*** Extract to read Section Begins ***
Perhaps when you were pregnant, you had visions of sitting down to nurse the new baby while quietly reading a book to your toddler. But what you actually experienced when your second child arrived was a far cry from this pleasant mental picture. You could see the writing on the wall as D-Day approached, but kept hoping your oldest would soon find an interest in books (or even TV- or ANYTHING for that matter). Struggling to find activities for her 15-month old to do that didn’t involve todder's fully, undivided attention?
What you do with your toddler while you feed the baby will depend on not only on his personality, but also on his age. Books, puzzles, coloring books, PlayDoh, puppets, trains/cars, and snacks are all time-tested favorites. Some moms have success with a special “nursing toy” that comes out only when mom is nursing. Some Baby Bunchers have a box with various goodies Big Baby to play with during the feedings and rotate the items out every few days so they were new and exciting.
In the very early days, babies don’t really care much about their surroundings. They are hungry and tired, and if it means you feed the baby while you conduct book club for your toddler (drag the story out by talking about the pictures) or feed the baby at the dinner table while supervising toddler’s feeding frenzy, at least you’re on the road to multitasking.
Of course, for many moms, the favorite feeding toy is ultimately the TV. Please do not beat yourself up if you have to sell your soul to the Teletubbies to get half an hour of peace and quiet. It’s probably not a good idea to use this ploy every time you feed (which in the beginning is basically all day long), but don’t be afraid to pull this weapon out of your arsenal once in awhile.
Trust us when we say that every month in a toddler’s life makes a difference at this point. A 13-month-old child is different developmentally than a 16-month old. You need to have lots of tricks in your hat and you need to be able to think fast on your feet in order to keep the situation stable and you sane. Don’t be afraid to resurrect an idea a few weeks later. Maybe by then your daughter really will want to sit down and listen to a book.
*** Extract to read Section Ends ***
## Work instructions
A) According to the passage on nursing with a toddler, what do some Baby Bunchers do with the items in the box of goodies every few days?
B) Carry on the passage on nursing with a toddler, beginning after its final sentence.
*** Source material Section Begins ***
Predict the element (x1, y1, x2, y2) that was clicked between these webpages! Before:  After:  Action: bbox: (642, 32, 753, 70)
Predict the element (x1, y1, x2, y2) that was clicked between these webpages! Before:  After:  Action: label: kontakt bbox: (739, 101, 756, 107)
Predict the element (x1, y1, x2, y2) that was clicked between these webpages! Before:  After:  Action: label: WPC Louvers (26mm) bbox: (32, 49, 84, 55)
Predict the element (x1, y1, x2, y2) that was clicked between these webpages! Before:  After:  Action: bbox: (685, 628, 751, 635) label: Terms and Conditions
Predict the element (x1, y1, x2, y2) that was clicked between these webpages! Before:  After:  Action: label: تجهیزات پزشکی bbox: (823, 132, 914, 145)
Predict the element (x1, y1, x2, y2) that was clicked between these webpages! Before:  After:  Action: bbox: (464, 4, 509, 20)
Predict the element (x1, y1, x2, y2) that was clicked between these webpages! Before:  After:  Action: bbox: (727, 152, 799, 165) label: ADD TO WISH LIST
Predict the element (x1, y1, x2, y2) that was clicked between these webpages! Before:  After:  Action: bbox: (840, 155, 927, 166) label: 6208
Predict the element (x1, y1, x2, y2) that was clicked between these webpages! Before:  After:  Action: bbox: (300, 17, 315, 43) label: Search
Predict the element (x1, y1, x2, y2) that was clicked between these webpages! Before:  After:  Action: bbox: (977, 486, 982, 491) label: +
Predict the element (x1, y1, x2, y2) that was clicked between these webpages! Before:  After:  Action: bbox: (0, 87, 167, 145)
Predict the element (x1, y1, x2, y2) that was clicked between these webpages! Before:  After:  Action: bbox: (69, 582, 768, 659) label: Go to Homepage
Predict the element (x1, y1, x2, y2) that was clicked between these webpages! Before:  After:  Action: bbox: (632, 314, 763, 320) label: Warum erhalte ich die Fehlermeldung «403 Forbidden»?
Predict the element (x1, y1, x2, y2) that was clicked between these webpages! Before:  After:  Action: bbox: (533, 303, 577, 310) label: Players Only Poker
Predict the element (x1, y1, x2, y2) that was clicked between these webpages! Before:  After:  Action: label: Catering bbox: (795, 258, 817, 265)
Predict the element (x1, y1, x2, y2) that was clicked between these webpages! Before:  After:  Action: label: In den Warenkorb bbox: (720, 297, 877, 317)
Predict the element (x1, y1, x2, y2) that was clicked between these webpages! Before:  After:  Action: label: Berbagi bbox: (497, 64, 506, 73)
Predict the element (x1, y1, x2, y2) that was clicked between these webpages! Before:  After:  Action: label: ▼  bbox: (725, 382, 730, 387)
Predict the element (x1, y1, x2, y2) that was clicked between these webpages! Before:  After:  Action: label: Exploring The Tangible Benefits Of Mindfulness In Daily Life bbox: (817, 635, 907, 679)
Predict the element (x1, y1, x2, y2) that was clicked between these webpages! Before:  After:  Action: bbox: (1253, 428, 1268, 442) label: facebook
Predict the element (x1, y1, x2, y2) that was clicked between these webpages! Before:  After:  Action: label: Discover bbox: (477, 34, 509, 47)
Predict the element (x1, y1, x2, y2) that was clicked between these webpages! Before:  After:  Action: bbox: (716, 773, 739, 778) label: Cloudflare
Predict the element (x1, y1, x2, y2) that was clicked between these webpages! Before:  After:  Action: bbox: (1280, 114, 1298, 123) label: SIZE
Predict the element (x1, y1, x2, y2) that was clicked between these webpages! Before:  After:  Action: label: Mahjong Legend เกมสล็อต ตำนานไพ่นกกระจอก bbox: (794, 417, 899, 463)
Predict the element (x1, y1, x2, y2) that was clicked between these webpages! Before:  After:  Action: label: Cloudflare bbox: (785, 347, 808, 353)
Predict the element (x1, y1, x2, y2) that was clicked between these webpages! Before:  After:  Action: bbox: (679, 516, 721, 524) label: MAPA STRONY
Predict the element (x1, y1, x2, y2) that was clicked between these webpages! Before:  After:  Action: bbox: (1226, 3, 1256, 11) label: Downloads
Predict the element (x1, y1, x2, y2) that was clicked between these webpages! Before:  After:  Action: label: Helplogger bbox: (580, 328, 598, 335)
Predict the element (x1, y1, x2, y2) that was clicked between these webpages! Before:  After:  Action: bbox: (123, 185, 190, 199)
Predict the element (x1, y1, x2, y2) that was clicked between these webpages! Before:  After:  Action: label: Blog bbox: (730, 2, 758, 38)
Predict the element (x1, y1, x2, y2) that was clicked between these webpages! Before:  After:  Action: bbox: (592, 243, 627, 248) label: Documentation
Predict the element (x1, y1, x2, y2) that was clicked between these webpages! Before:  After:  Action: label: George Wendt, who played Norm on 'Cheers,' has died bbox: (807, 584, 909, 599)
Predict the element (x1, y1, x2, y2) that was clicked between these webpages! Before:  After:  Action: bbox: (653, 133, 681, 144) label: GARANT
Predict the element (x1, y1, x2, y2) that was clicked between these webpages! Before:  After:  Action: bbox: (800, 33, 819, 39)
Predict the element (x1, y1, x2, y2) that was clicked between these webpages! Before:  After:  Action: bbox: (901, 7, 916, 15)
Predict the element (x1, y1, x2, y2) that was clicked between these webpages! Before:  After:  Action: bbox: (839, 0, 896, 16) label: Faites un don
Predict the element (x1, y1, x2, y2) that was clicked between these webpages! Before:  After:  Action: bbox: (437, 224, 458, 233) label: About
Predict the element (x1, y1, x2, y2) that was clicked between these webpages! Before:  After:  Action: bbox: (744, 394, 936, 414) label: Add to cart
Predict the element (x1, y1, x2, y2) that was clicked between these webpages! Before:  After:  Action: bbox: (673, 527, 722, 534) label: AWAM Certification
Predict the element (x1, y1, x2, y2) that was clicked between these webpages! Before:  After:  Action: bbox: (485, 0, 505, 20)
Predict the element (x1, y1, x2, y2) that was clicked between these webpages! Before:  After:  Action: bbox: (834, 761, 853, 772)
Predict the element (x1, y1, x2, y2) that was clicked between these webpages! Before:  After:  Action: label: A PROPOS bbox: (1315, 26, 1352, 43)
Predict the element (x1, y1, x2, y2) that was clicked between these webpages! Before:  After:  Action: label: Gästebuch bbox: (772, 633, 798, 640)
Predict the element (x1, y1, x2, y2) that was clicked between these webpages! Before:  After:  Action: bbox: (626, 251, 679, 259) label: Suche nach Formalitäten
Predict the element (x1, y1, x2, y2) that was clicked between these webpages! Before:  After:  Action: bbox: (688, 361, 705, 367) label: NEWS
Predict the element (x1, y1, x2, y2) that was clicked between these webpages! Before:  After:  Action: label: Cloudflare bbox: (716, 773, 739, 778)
*** Source material Section Ends ***
## Outputs for the tasks
A) They rotate the items out every few days so that they are new and exciting.

B)
Linda’s oldest child also wasn’t into books at 16 months and didn’t want to be read to while she was nursing her daughter. By the time the grandparents left and the baby was seven-months old, Linda was able to plan baby feedings around her son’s nap/play/eating schedule so she didn’t have to be too creative with activities. The baby’s morning, lunch and bedtime feedings were done while the older one was sleeping. The midmorning/afternoon feedings usually required older son to be eating a snack.
Other Baby Bunchers admit that hosting playgroups in their homes offer the added bonus of making feeding time easier. These events can help you have it all — playmates for your toddler, friends and morale support for you, and a chance to nurse with many extra hands available for your oldest one if he needs it.
Make note of what will always keep your toddler busy. You need a “last resort” trick up your sleeve, whether it’s listening to music, watching a DVD, singing a song, playing with your wallet or cell phone, destroying a magazine, reading a book, etc.
Get your routine:
Always get your toddler set up with an activity BEFORE you start to feed baby. If you can strap her into the high chair for the activity, even better. PlayDoh in a high chair means fun and stationary. Do not ever try to sit down to breastfeed with toddler running around wild. This is a recipe for disaster.
Take another look:
Has PlayDoh lost it’s magic during your nursing breaks? It might be time for a new trick. Maybe now toddler is old enough for crayons or looking at a book?